And our big break was in 2015, with a Daily Telegraph article titled Is this the best hot chocolate in the world? By Caslda Grigg. She came in, introduced herself, and said, I’m doing a piece on drinking chocolate. There seemed to be a rise and an interest in it, and can you help me with that? And I said yes, I’ll make you a drink. She loved it and asked who else she should talk to. I gave a list of chocolatiers I admire, and her editor liked the piece and wanted to make it into a more extensive article, so they sent a photographer down. When the article came out, there was a full spread about me and Knoops, which was weird. And that felt like a big jump forward.

Jens Knoop, founder of Knoops at the Sound Mirrors

Today Knoops is in Brighton, Chelsea, Covent Garden, Kensington, Oxford and Richmond, with more locations on the horizon. How did you develop from one store to a second and onwards?

Jens.  I’m not a business person as such. I knew if Knoops were going to have multiple stores, it would have to be a team effort. Some people approached me, some came close and then it fell apart. So for a second shop, Hastings is too close. Let’s go a little further to Brighton; there’s a good vibe. I could not afford to set up in London.

Then I got approached by now my executive chairman, William Gordon-Harris. He came into the Rye shop; I already knew him as a regular customer who loved to push to the front of the queue, and I loved to make him go to the back of the line. I had no idea what he was up to. He explored the business, the footfall, who’s coming in, how the store looks, customer interaction, etc. William was looking to see if Knoops was scalable. One evening, around three and a half years ago, he told me, Let’s talk about this. He started talking business, so I asked if he could break it down to help me understand what a rollout would look like.

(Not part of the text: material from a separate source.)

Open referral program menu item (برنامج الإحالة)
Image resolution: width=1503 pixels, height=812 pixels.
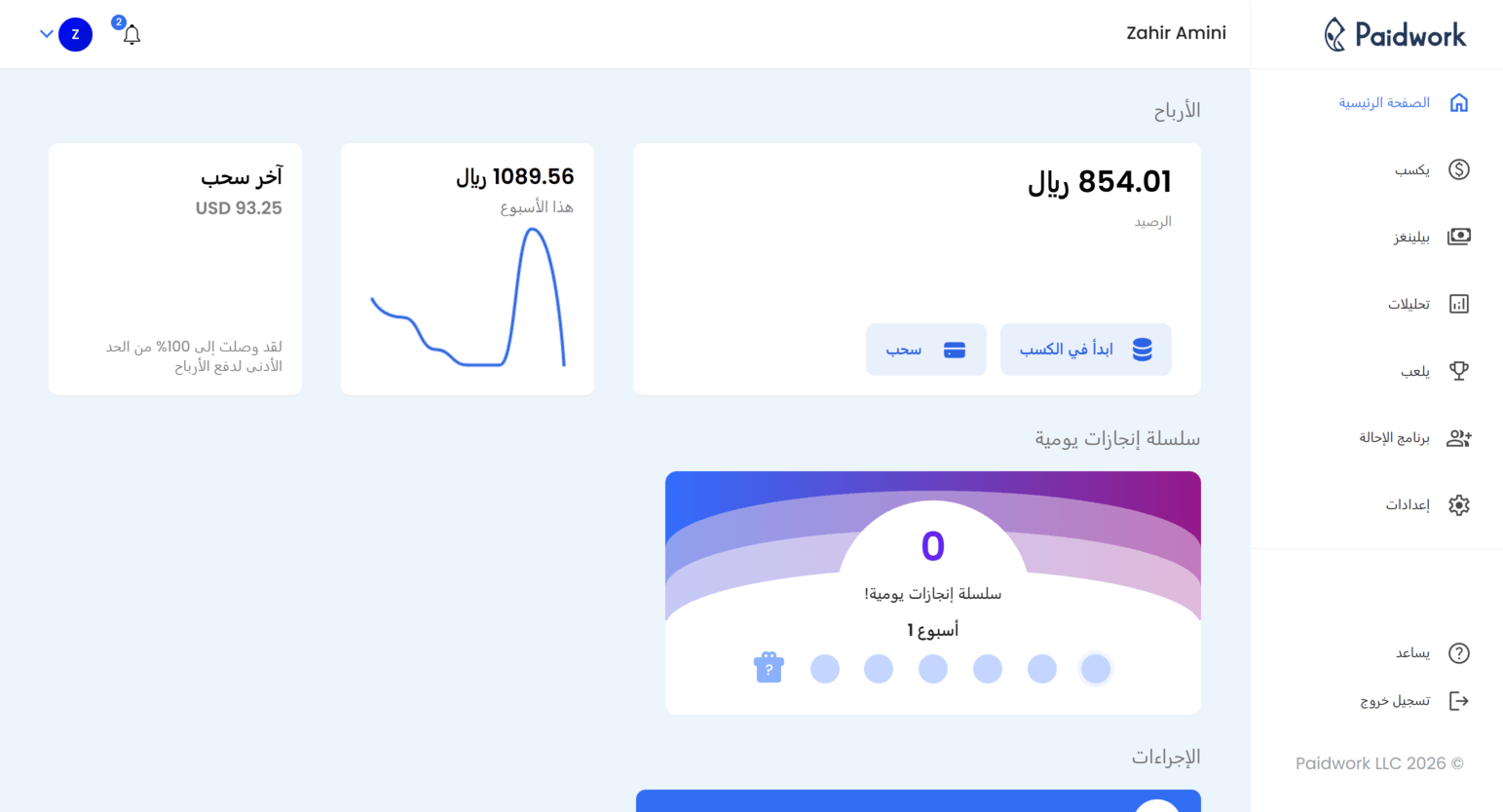[x=1395, y=438]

William has connections; he began drawing funds and planning where to go. The first store we opened after Rye wasn’t in Brighton; it was near Clapham Junction, in South London. And that was three weeks before the first lockdown.

Lockdown confirmed that we’re doing the right thing. In times like these, people are longing for comfort, a mix between the familiar and the exotic, an escape. Without overthinking, that was my gut feeling; people want a small affordable luxury with some escapism. Plus, chocolate has a physical impact on your body and mind in positive ways.

When we were allowed to reopen, we did immediately on the first day. We witnessed the desire of people to treat themselves; they were OK with being in the queue for one and a half hours on a rainy day for hot chocolate. That possibly means more to me; I’m German and don’t queue.

That was the Wow. OK, let’s carry on. And, of course, setting up the website and then selling the chocolate online. But I always say it’s based on your experience in the store and then wanting to replicate it at home or tell somebody about it and give them a hot chocolate. Plus, on social media, we get influencers and micro-influencers; they talk to certain people and spread the word through their peers.

The Sound Mirrors in RyeZine

What is the future of Knoops?

Jens.  Well, we have many different goals. One goal we have achieved is we’ll be opening in Manchester, our first store up north. It’s going to be interesting. Will it be a challenge or straightforward? We don’t know. Suddenly we’ll have a geographic spread, not just the south east because the furthest east we’ve gone is Rye and then Cambridge, and the furthest west we have planned at the moment is Bath. So it is all a nice challenge.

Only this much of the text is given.